Good explanation.  Better than mine.

I tend to think of the roaming profiles as part of the logon experience, since they sync with your computer when you logon. Actually, I found roaming profiles to be more trouble than they were worth so I don't use them anyway.



On 07/01/13 17:36, Jonathan Buzzard wrote:
On 01/07/13 19:56, steve wrote:

[SNIP]

Yes. We take stand alone machines and network them by adding a DC and
what we call a file server. What I'd like to know is why some guys here
call what seems to be what we call a file server, a member server. I
feel we're missing out on something.

In both NT4 style and AD domains you have servers called domain servers that serve identification information and provide authentication services. These servers may also do other things such as serve files, but it is the identification and authentication services that make them domain servers. Any server providing identification and authentication services is a domain server regardless of anything else it does.
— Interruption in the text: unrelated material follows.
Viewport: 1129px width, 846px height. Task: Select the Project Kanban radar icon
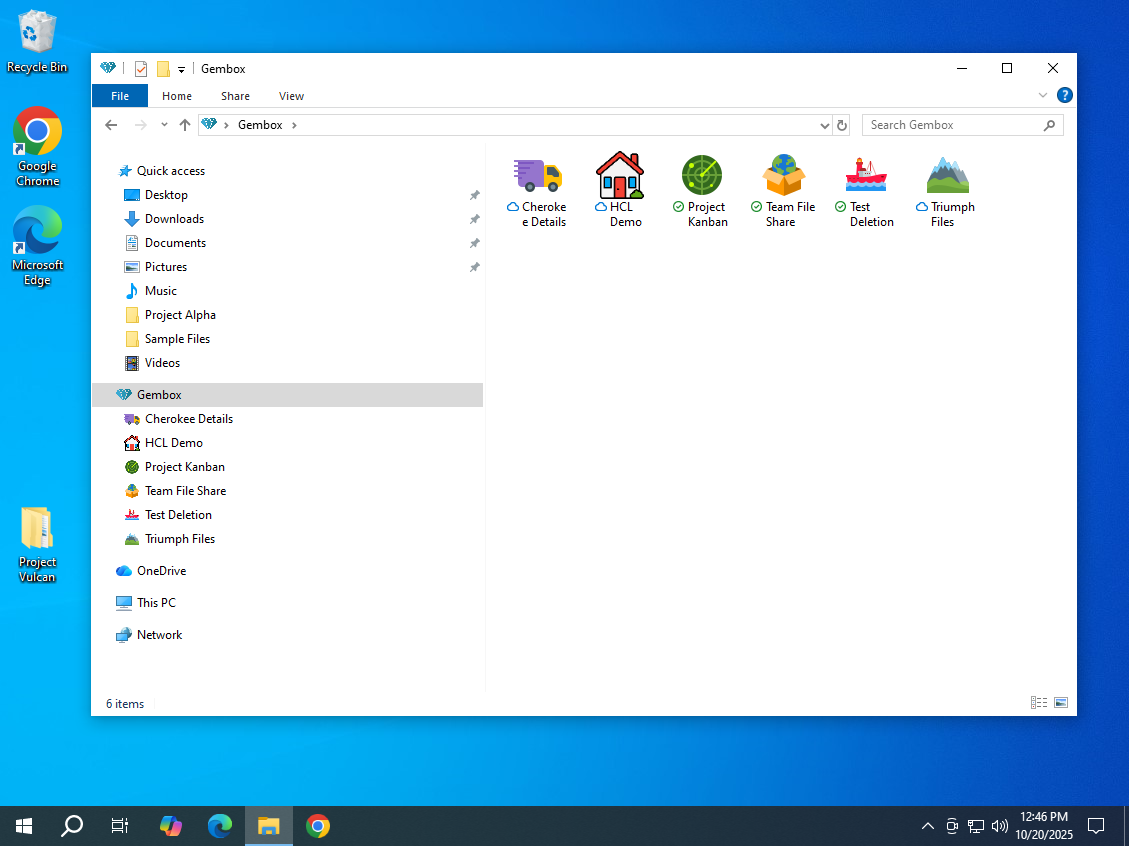click(x=702, y=176)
You can then have other servers, such as file servers, print servers, web servers etc. that are joined to the domain, and thus you can use your domain credentials to authenticate to these servers, in the case of an AD domain using the Kerberos ticket you got when you logged onto your workstation. However crucially they don't provide identification or authentication services. These servers are called member servers.

With larger domains it makes sense to separate out your file and print servers from your domain servers, so that the domain servers are effectively only providing the identification and authentication services and your file and print services are handed off to dedicated machines for the task. There is no way a domain server is going to cope at a large University for example with tens of thousands of users.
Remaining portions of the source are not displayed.